Regulation of decellularized tissue remodeling via scaffold-mediated lentiviral delivery in anatomically-shaped osteochondral constructs.

Cartilage-derived matrix (CDM) has emerged as a promising scaffold material for tissue engineering of cartilage and bone due to its native chondroinductive capacity and its ability to support endochondral ossification. Because it consists of native tissue, CDM can undergo cellular remodeling, which can promote integration with host tissue and enables it to be degraded and replaced by neotissue over time. However, enzymatic degradation of decellularized tissues can occur unpredictably and may not allow sufficient time for mechanically competent tissue to form, especially in the harsh inflammatory environment of a diseased joint. The goal of the current study was to engineer cartilage and bone constructs with the ability to inhibit aberrant inflammatory processes caused by the cytokine interleukin-1 (IL-1), through scaffold-mediated delivery of lentiviral particles containing a doxycycline-inducible IL-1 receptor antagonist (IL-1Ra) transgene on anatomically-shaped CDM constructs.

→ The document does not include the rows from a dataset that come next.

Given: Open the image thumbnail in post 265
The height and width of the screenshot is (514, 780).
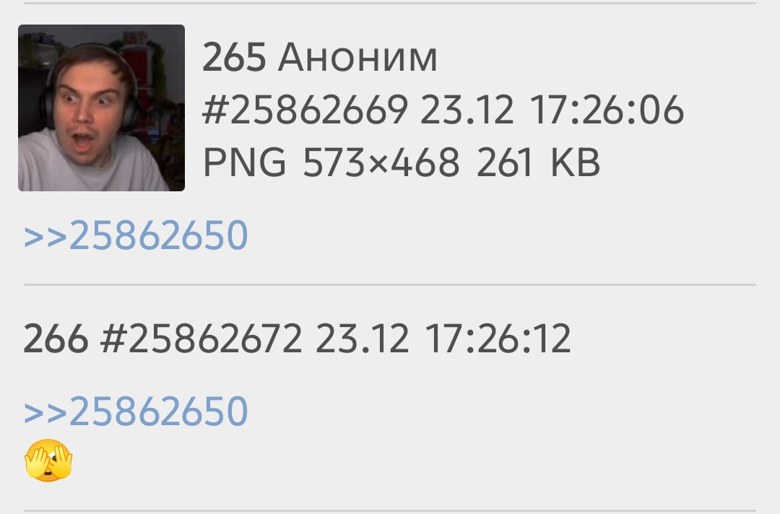Looking at the screenshot, I should (x=102, y=108).
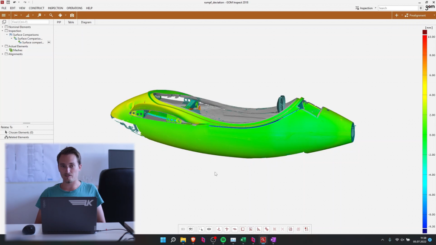
Task: Click the save icon in title bar
Action: point(8,2)
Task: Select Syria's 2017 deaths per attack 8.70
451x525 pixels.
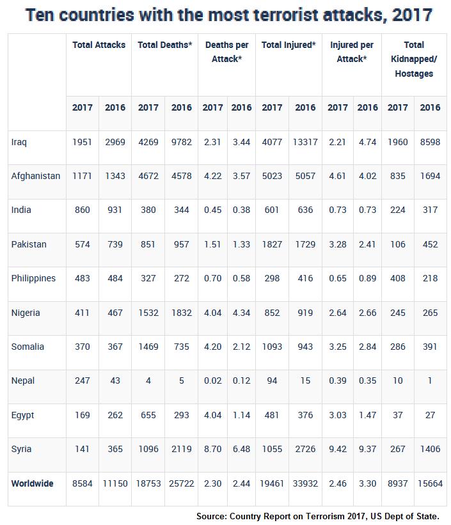Action: pyautogui.click(x=213, y=449)

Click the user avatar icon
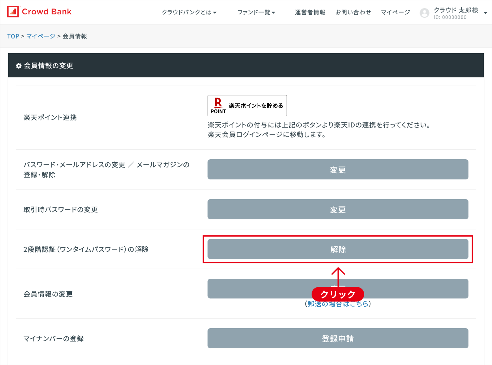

Additionally, scaffold-mediated lentiviral gene delivery was used to facilitate spatial organization of simultaneous chondrogenic and osteogenic differentiation via site-specific transduction of a single mesenchymal stem cell (MSC) population to overexpress either chondrogenic, transforming growth factor-beta 3 (TGF-ß3), or osteogenic, bone morphogenetic protein-2 (BMP-2), transgenes. Controlled induction of IL-1Ra expression protected CDM hemispheres from inflammation-mediated degradation, and supported robust bone and cartilage tissue formation even in the presence of IL-1. In the absence of inflammatory stimuli, controlled cellular remodeling was exploited as a mechanism for fusing concentric CDM hemispheres overexpressing BMP-2 and TGF-ß3 into a single bi-layered osteochondral construct. Our findings demonstrate that site-specific delivery of inducible and tunable transgenes confers spatial and temporal control over both CDM scaffold remodeling and neotissue composition. Furthermore, these constructs provide a microphysiological in vitro joint organoid model with site-specific, tunable, and inducible protein delivery systems for examining the spatiotemporal response to pro-anabolic and/or inflammatory signaling across the osteochondral interface.